The fact we have devoted this week’s issue to workplace health is an indication that if you’re not working on the wellbeing of your employees, then you should be.
HR departments looking to put a business case together for improving their employees’ health will find plenty of facts and figures in this issue to back it up. There is such a compelling case for having a workplace health strategy – reduced absence, increased productivity, cost savings – that prioritising employee health can only have a positive impact on current and future performance.
But lurking behind these healthy, feel-good initiatives is a much more sinister story. A survey of more than 2,000 Personnel Today readers reveals there is discrimination against obese people in the workplace.

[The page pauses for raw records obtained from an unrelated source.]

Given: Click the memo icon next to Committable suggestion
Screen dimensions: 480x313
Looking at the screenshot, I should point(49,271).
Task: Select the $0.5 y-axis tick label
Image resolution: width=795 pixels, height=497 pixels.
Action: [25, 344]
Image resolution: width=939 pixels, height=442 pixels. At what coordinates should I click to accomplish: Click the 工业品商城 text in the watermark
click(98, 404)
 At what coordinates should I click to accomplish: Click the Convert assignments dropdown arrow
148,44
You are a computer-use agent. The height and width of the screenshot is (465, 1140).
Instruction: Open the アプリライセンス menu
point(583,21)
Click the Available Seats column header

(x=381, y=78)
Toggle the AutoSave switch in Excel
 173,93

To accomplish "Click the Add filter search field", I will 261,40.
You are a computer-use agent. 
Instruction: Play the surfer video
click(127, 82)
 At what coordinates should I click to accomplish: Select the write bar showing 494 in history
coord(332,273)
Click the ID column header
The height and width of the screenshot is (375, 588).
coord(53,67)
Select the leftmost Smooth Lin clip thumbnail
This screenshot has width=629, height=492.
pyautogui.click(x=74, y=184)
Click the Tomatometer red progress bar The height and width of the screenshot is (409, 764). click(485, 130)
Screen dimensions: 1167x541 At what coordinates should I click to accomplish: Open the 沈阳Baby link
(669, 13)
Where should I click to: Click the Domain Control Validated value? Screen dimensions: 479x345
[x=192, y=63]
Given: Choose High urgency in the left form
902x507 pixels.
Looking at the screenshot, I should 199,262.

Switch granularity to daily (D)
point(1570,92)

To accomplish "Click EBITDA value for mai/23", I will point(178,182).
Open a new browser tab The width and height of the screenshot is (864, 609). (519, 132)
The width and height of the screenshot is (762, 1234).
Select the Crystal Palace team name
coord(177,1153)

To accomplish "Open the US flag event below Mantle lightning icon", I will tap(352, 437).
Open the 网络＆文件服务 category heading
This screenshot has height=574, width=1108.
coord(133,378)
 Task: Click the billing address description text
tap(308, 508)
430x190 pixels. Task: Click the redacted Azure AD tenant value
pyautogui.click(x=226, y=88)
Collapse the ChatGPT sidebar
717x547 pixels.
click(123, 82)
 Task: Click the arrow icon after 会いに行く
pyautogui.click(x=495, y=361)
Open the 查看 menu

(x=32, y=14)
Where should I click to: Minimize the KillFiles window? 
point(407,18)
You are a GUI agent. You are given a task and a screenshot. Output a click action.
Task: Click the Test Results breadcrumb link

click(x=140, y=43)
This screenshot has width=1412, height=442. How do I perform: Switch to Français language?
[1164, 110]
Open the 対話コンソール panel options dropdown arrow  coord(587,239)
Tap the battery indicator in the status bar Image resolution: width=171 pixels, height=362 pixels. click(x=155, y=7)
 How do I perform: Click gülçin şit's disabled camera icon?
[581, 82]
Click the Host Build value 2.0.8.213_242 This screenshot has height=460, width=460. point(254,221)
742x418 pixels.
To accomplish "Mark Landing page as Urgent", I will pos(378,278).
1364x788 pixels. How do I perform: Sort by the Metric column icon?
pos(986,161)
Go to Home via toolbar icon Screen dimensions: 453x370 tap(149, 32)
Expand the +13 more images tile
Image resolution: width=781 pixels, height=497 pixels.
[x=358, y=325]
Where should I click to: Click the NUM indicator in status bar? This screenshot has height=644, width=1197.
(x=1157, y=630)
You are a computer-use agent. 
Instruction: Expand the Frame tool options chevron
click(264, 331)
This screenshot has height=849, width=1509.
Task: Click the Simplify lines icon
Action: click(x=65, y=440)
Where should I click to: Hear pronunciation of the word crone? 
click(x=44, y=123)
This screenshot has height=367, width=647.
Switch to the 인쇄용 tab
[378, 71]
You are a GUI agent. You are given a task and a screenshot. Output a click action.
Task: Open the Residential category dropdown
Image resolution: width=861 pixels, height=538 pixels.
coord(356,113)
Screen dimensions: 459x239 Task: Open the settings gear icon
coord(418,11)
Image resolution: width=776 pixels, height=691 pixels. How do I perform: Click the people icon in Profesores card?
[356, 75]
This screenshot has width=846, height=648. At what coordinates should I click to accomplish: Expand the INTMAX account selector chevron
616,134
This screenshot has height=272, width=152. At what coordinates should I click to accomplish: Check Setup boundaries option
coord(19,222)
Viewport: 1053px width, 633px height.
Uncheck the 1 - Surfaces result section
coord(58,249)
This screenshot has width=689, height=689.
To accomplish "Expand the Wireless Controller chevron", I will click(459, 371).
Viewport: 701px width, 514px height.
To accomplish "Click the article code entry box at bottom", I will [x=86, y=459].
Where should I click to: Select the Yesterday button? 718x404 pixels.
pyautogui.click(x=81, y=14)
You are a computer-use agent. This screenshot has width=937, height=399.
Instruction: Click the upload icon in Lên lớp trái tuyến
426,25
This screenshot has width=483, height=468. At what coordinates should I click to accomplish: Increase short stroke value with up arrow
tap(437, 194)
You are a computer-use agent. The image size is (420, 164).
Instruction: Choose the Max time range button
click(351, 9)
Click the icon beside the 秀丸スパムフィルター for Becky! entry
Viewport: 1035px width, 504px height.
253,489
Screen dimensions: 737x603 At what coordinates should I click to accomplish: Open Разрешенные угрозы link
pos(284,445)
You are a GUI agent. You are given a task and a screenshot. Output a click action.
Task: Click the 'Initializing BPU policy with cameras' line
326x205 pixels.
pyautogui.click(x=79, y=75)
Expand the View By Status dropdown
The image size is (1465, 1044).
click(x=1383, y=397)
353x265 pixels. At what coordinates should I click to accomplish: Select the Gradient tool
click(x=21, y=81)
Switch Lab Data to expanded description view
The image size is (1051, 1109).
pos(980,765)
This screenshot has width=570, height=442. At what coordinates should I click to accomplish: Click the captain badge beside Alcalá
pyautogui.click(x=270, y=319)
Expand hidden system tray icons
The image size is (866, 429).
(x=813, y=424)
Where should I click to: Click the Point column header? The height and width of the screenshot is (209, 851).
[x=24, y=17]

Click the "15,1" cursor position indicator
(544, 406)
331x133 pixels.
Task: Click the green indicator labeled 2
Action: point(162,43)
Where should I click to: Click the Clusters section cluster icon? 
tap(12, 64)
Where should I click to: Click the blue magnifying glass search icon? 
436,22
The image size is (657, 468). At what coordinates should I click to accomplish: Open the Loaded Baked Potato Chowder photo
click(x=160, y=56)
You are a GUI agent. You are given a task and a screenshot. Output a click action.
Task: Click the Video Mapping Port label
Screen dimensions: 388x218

While HR is usually the first to be politically correct, an astonishing 93% of people in our survey admitted that, given the choice between two candidates of equal capabilities, they would go for a ‘normal weight’ person instead of an obese person. Not only that, if an obese person actually manages to get a job, they are less likely to be promoted or given a client-facing role, and will be high on the list when the company has to make redundancies.
Even worse is the fact that ‘fat’ issues are not even discussed in 69% of organisations, despite the fact that 47% of respondents think obesity has a negative impact on employee output.
Our figures suggest that ‘fat’ has become the new ‘f-word’, that it has become a taboo subject, and that fattism is rife in UK organisations.
There isn’t the same legal protection for obesity as there is for other kinds of workplace discrimination, so there hasn’t been the pressure for HR to put policies in place. But with these ingrained attitudes in the workplace, how long can it be before an obese employee brings a successful claim for discrimination?
We hope these figures serve as an uncomfortable wake-up call that prompts HR to shine a light into this hidden corner of workplace discrimination.